The broken strings of
your guitar
Or the broken notes of
their Pena
The analogy between the guitar and the Pena resonates with
the guitar/balalaika pair in The Scorpions’ ‘Wings of Change’, though in an
exactly opposite context. The home gives the persona everything except, like
the tragic Mughal prince,
… a tiny corner
To rest at long last
Broken bones of our
hearts.
Soibam’s poems in this section are vitriolic attacks on
various aspects of the Indian democracy, especially ‘India whining’ as opposed
to ‘India shining.’ In ‘Another Polish for My Nails’, my favourite poem from
this set, an ordinary voter pines after the politician like a beloved waiting
for her lover to fulfil his ‘promises.’ The electoral ink is satirised as a
lover’s gift of nail polish for his beloved. The poem concludes in a
mock-pining note
Yet I believed
Like a love struck
luckless lover
I wish I have (sic)
chosen
Another polish for my
nails.
The final section, ‘Love and Longingness’ (sic) is the weakest
link in the anthology.

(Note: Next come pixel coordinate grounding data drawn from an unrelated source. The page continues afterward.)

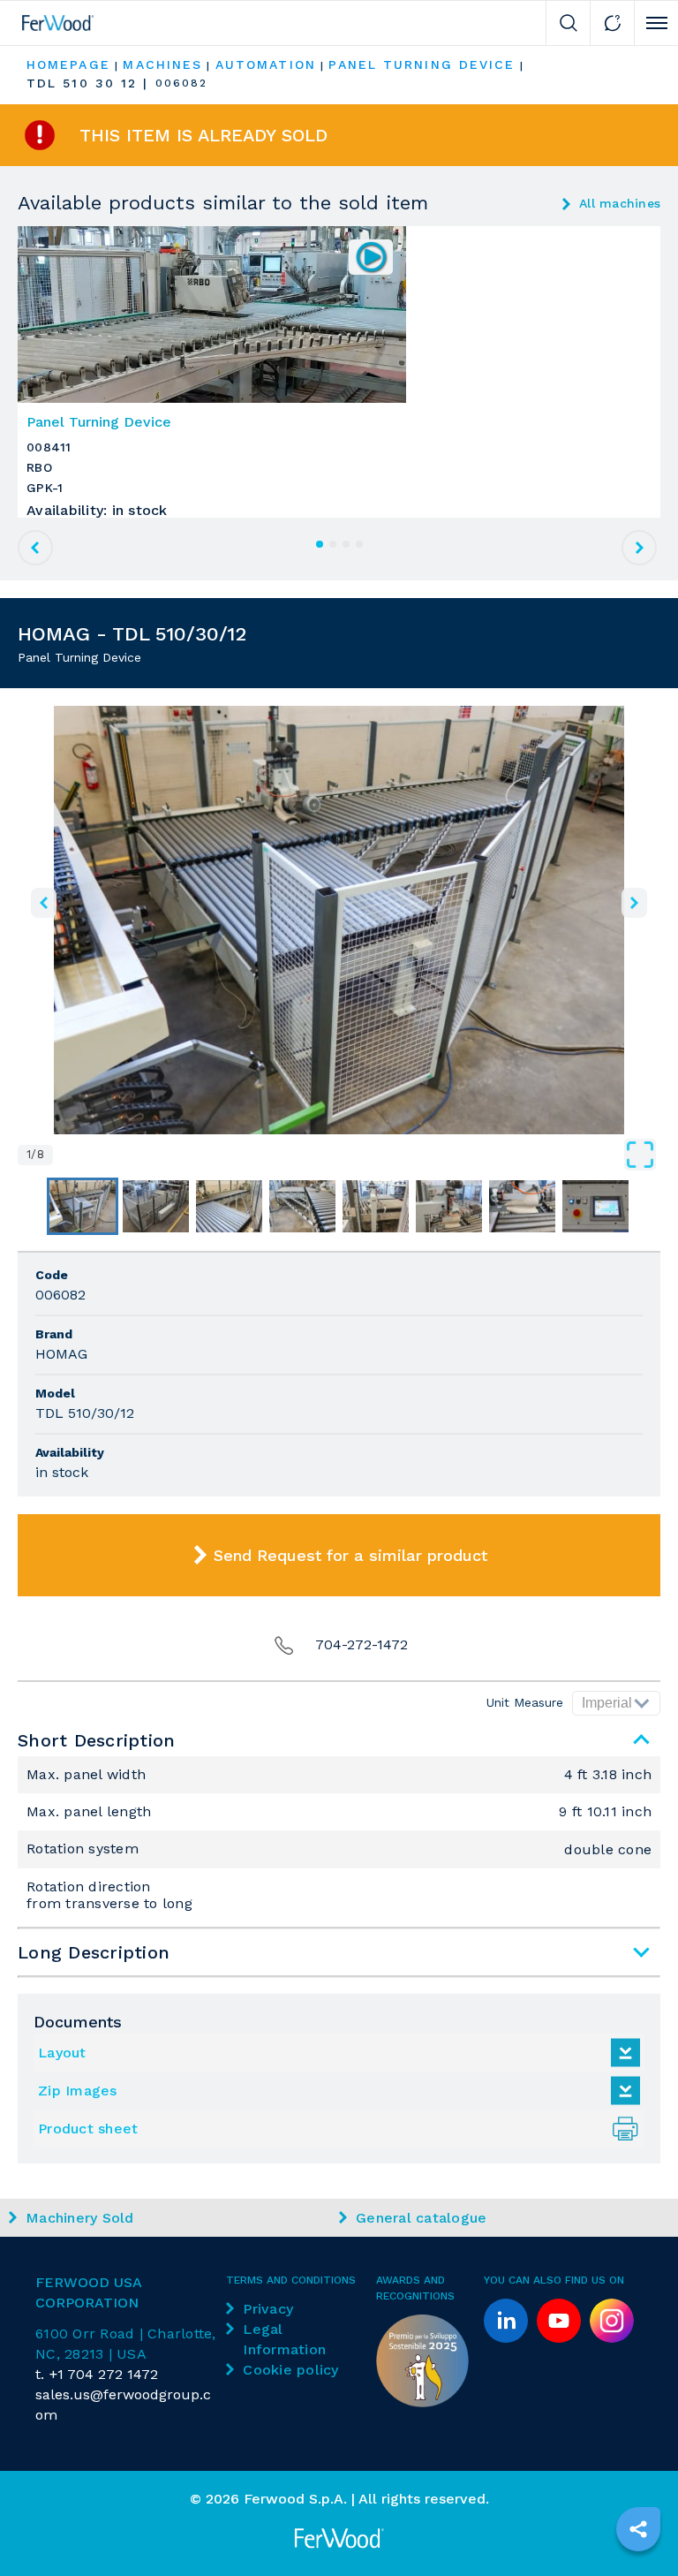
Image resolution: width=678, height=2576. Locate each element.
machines (162, 64)
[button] (339, 920)
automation (265, 64)
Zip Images (77, 2090)
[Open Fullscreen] (356, 1155)
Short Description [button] (96, 1740)
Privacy (268, 2308)
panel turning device (421, 64)
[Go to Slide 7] (522, 1206)
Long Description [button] (94, 1952)
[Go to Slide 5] (375, 1206)
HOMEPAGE (68, 64)
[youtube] (559, 2321)
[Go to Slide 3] (229, 1206)
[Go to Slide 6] (449, 1206)
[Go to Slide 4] (302, 1206)
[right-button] (634, 903)
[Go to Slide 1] (82, 1206)
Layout (62, 2052)
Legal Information (284, 2339)
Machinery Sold (80, 2217)
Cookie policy (290, 2369)
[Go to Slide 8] (595, 1206)
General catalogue (421, 2217)
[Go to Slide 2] (156, 1206)
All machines (619, 203)
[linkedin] (506, 2321)
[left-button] (43, 903)
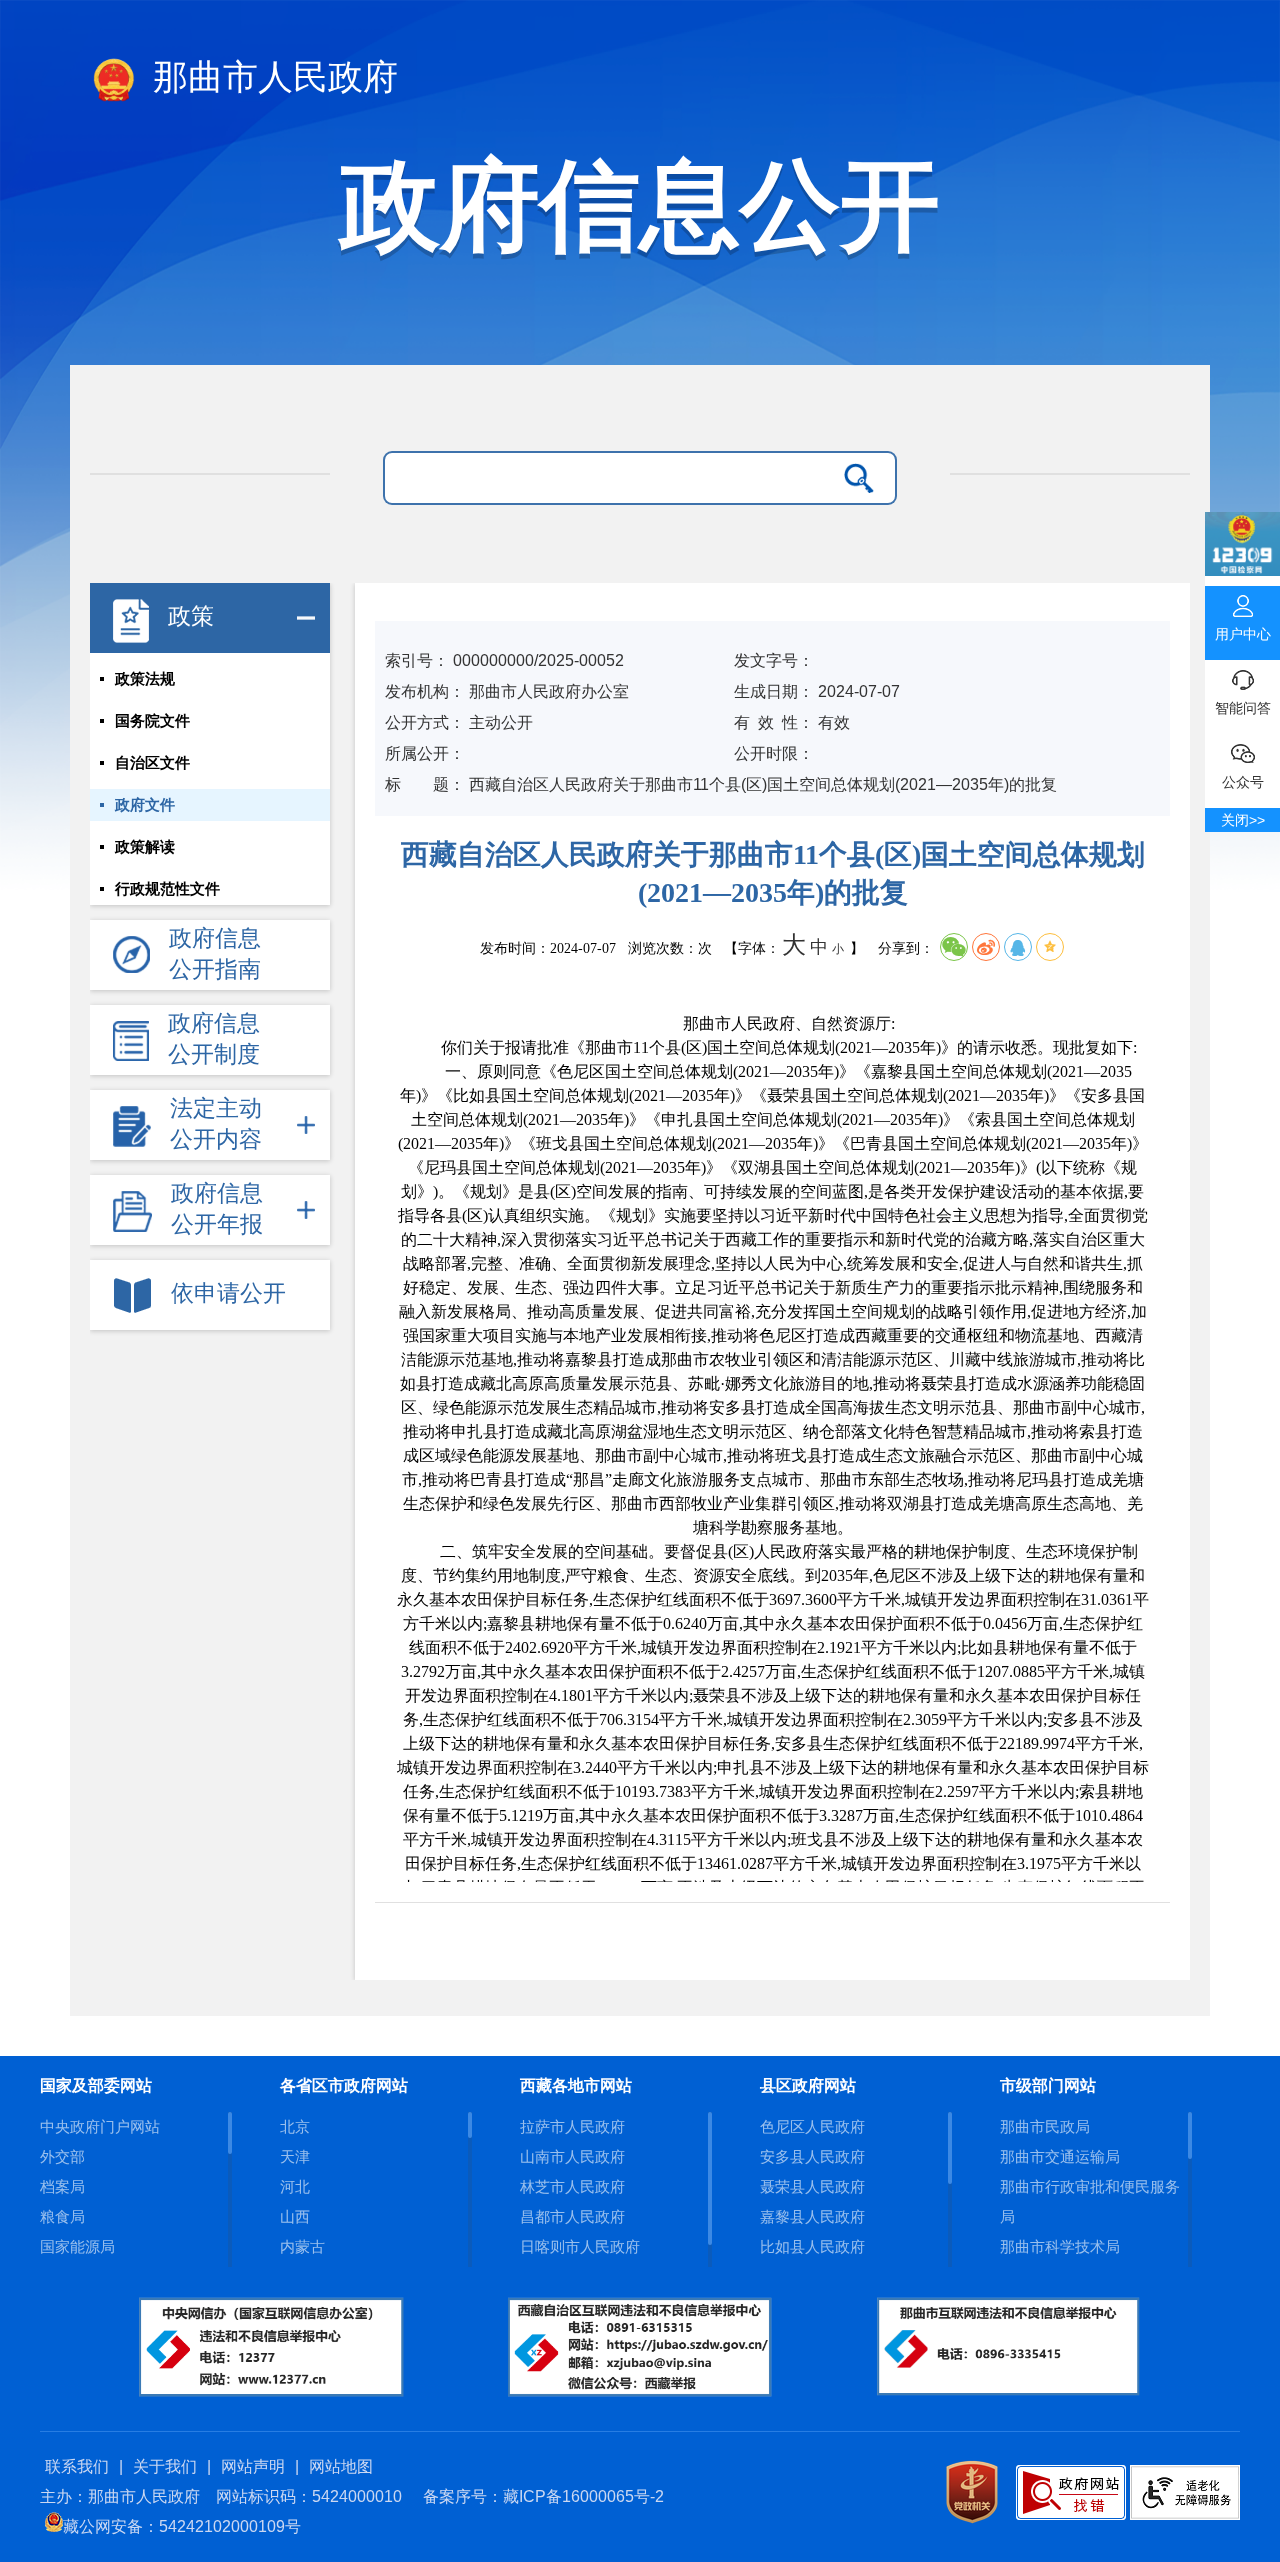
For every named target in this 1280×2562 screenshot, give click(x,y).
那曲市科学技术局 (1060, 2246)
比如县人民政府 (812, 2246)
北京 (295, 2126)
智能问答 (1243, 708)
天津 (295, 2156)
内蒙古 (302, 2246)
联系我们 (77, 2466)
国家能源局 (77, 2246)
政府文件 (145, 805)
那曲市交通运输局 (1060, 2156)
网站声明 (253, 2466)
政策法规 (145, 679)
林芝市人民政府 (572, 2186)
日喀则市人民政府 (580, 2246)
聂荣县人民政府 (812, 2186)
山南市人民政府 (572, 2156)
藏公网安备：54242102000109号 (182, 2526)
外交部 (62, 2156)
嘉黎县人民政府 (812, 2216)
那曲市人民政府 (271, 77)
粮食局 (62, 2216)
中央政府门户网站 (100, 2126)
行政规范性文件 (167, 889)
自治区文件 (152, 763)
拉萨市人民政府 (572, 2126)
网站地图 (341, 2466)
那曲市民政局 (1045, 2126)
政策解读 (145, 847)
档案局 (62, 2186)
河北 (295, 2186)
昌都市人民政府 (572, 2216)
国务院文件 (152, 721)
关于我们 (165, 2466)
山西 (295, 2216)
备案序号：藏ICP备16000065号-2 (543, 2496)
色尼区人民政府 (812, 2126)
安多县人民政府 (812, 2156)
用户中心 (1243, 634)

The metaphors are stale and the language is stiff and
prosaic. Shreema’s ‘Becoming of You in Me’ is heavy on metaphysical conceit but
the selection of words and syntactic errors make the poem almost unbearable.
Only Soibam delivers in this set. In her pleasantly caustic love-letter-like
‘To the Researcher,’ the relationship between the government survey analyst and
a villager is parodied as a romantic relationship. The language shifts between
a lover’s rebuke and a song of yearning.